Use READ COMMITTED isolation during the StatRegion queries

Question

Use READ COMMITTED isolation during the StatRegion queries

jwhitlock opened this issue 3 years ago · 6 comments

The StatRegion task counts the number of stations per region, as displayed on https://location.services.mozilla.com/stats/regions. This counts items per region, such as:

SELECT wifi_shard_9.region, count(*) AS count_1 FROM wifi_shard_9 WHERE wifi_shard_9.region IS NOT NULL GROUP BY wifi_shard_9.region

These queries can take a long time, even with an index, and MySQL has to keep track of all other transactions while this is running, in order to get a consistent result. The change would be:

Use a READ COMMITTED isolation level when gathering the counts
Switch to a default REPEATABLE READ isolation level to update the region counts tables.

References:

Setting Transaction Isolation Levels including DBAPI Autocommit
Transaction Isolation Levels
confidential bug 1711761 (discusses transaction history growth with specific queries)
issue #1618 - Monitor transaction history length, which led to StatRegion as a potential culprit

Answer 1 · 2021-06-16T22:01:48.000Z

Starting a new transaction inside the task with "REPEATABLE READ" isolation is not interacting well with the testing code, which wraps the test code in a transaction to rollback any database writes. The "REPEATABLE READ" connection sees an empty database from the start of the test rather than the one setup with test rows.

I'm thinking of next steps, but I'm leaning toward faking the isolation level in tests.

Answer 2 · 2021-06-17T02:21:34.000Z

A bit more info: the 16(?) queries all run in serial in one single transaction, so the history list has to keep track of all 4 hours of updates.

Answer 3 · 2021-06-17T22:21:30.000Z

I've pushed the change to the staging server. There is a nightly increase in transaction history there as well, but significantly less than production, so it will be harder to see the effect. An unexpected exception would be more significant, and good to catch and fix before going to production.
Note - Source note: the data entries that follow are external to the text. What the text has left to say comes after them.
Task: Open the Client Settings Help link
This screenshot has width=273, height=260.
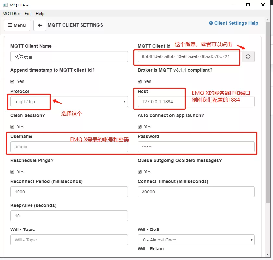Action: click(x=236, y=23)
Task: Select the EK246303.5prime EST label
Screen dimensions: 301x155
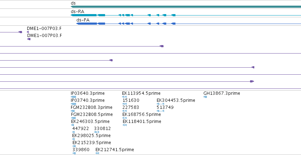Action: pyautogui.click(x=90, y=122)
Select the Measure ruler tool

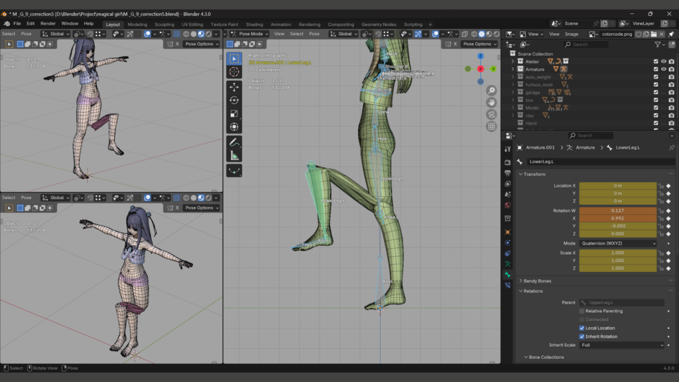point(234,156)
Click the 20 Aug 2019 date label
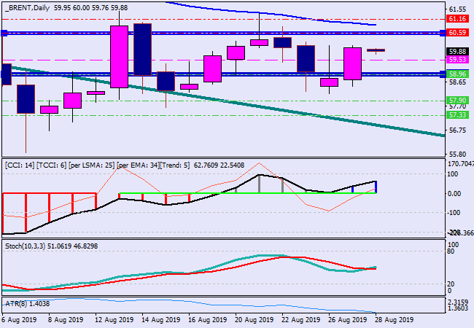The image size is (474, 328). coord(253,319)
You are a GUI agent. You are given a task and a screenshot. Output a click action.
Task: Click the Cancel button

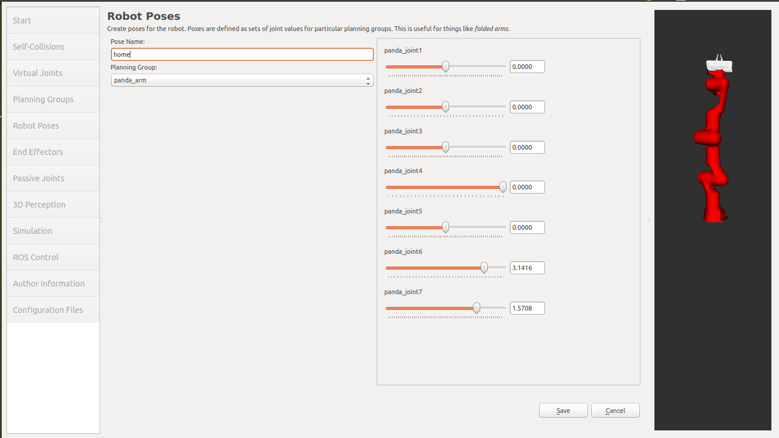pyautogui.click(x=615, y=411)
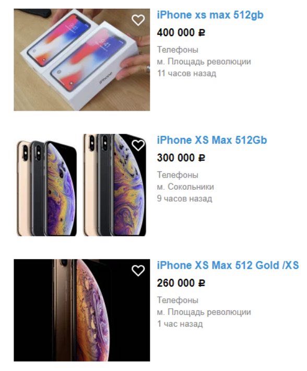Select 'Телефоны' category under Gold listing
This screenshot has width=307, height=371.
pos(178,300)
Answer 4 · 2021-07-06T21:36:15.000Z

On stage, before this change the maximum transaction history length was 1019, peaking after midnight UTC. After the change, the maximum transaction history length was 105. There were no unexpected exceptions, so I think this is safe to try in production.

Answer 5 · 2021-07-13T15:16:20.000Z

We deployed this to production, and it looks good after one run. In the previous days, the maximum transaction history ranged from 176,000 to 297,000, and stayed high for 6 to 16 hours. In last night run, the peak was 28,000, and dropped after four hours.

I'm closing the issue, and will continue to monitor.

Answer 6 · 2021-08-02T19:18:11.000Z

Oops, said I was closing in the comment, but did not close.

This change has an effect on replica lag. Instead of growing during the day and reducing to 0 seconds at off-peak times, the lag continued to grow each day, requiring manual intervention. Removing half of the async workers appears to fix the issue, with no noticeable change in the total number of observations processed.